|Budget Amount *help
¥1,900,000 (Direct Cost : ¥1,900,000)
Fiscal Year 1997 : ¥900,000 (Direct Cost : ¥900,000)
Fiscal Year 1996 : ¥1,000,000 (Direct Cost : ¥1,000,000)
The protective effects of 5,6,7,8-tetrahydroneopterin (NPH-4) against radiation injury in mice was studied. (C57BL/6 x A/J) F1 (B6A) mice of received a single whole-body irradiation dose of 200,400,700 or 800 cGy X-rays. NPH-4 (30mg/kg body weight) or BPS were injected intraperitoneally into irradiated mice 10 minutes before and after the irradiation and again after 6 hours. All mice which received the 800 cGy radiation + PBS died between 8 to 11 days after the treatment. In contrast, those that also received NPH-4 demonstrated a significantly prolonged survival time and 40% lived more than 5 months. Total numbers of thymocytes and spleen cells on day 5 post-irradiation were dramatically reduced in line with the radiation dose. The survival was significantly enhanced by in NPH-4 treated. Proliferation of spleen cells in mice stimulated by concanavilin A (Con A) or lipopolysaccharide (LPS) was also greater in NPH-4 treated mice. The immune response of survivors, 5 months after 800 cGy + NPH-4 treatments, against Con A,LPS,allogeneic mouse, and seep red blood cells (SRBC) had essentially ecovered to the levels of normal mice. These results indicate that NPH-4 had an important role in preventing radiation injury.
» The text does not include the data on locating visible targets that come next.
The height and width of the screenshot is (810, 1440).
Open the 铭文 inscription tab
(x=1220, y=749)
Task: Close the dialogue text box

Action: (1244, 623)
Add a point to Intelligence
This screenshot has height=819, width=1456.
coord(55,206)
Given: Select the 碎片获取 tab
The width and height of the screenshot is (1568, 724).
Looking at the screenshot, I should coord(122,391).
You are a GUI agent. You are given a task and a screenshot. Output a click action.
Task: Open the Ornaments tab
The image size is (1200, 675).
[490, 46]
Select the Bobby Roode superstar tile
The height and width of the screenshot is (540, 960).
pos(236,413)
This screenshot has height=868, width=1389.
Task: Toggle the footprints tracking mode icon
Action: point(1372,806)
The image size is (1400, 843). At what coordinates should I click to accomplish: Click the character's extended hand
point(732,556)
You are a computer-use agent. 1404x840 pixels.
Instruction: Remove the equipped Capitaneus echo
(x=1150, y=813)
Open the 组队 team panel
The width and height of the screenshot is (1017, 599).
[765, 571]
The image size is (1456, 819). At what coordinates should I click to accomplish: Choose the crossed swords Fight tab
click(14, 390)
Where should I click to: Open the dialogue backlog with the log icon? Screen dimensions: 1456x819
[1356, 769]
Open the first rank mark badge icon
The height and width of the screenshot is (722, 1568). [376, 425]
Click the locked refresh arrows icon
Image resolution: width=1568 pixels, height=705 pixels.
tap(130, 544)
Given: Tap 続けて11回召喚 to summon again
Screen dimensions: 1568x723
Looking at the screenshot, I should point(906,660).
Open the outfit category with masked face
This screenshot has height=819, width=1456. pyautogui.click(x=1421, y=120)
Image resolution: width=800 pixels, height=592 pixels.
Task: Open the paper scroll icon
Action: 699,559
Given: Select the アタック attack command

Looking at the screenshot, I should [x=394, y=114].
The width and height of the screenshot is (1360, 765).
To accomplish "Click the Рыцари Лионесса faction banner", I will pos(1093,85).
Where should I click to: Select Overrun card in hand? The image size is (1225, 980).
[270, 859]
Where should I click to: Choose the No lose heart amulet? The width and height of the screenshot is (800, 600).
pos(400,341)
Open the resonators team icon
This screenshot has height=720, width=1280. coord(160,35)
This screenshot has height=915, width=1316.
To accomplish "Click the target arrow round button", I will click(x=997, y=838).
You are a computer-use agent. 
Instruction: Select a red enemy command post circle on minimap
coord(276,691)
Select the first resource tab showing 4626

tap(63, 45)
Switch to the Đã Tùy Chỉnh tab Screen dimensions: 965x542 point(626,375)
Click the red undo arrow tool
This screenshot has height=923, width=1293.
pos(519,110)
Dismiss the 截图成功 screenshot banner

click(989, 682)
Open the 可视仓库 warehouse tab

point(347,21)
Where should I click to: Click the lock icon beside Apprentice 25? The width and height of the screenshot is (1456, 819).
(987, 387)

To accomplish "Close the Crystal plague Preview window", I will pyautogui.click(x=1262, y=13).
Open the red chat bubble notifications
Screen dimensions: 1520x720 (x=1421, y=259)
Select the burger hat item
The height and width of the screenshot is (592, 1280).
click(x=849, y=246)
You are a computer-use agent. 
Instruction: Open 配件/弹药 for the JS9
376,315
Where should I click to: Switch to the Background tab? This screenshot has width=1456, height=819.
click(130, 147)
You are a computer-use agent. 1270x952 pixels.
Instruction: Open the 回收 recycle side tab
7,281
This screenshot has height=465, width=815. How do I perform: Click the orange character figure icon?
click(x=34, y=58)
In conclusion, NPH-4 may be useful as a therapeutic agent against diseases in which active oxygen species act as potent pathogenic factors, such as with post-radiation injury. In particular, NPH-4 might findapplication in combination with radiation therapy for human cancers with poor blood vessel formation such as some pancreatic carcinomas.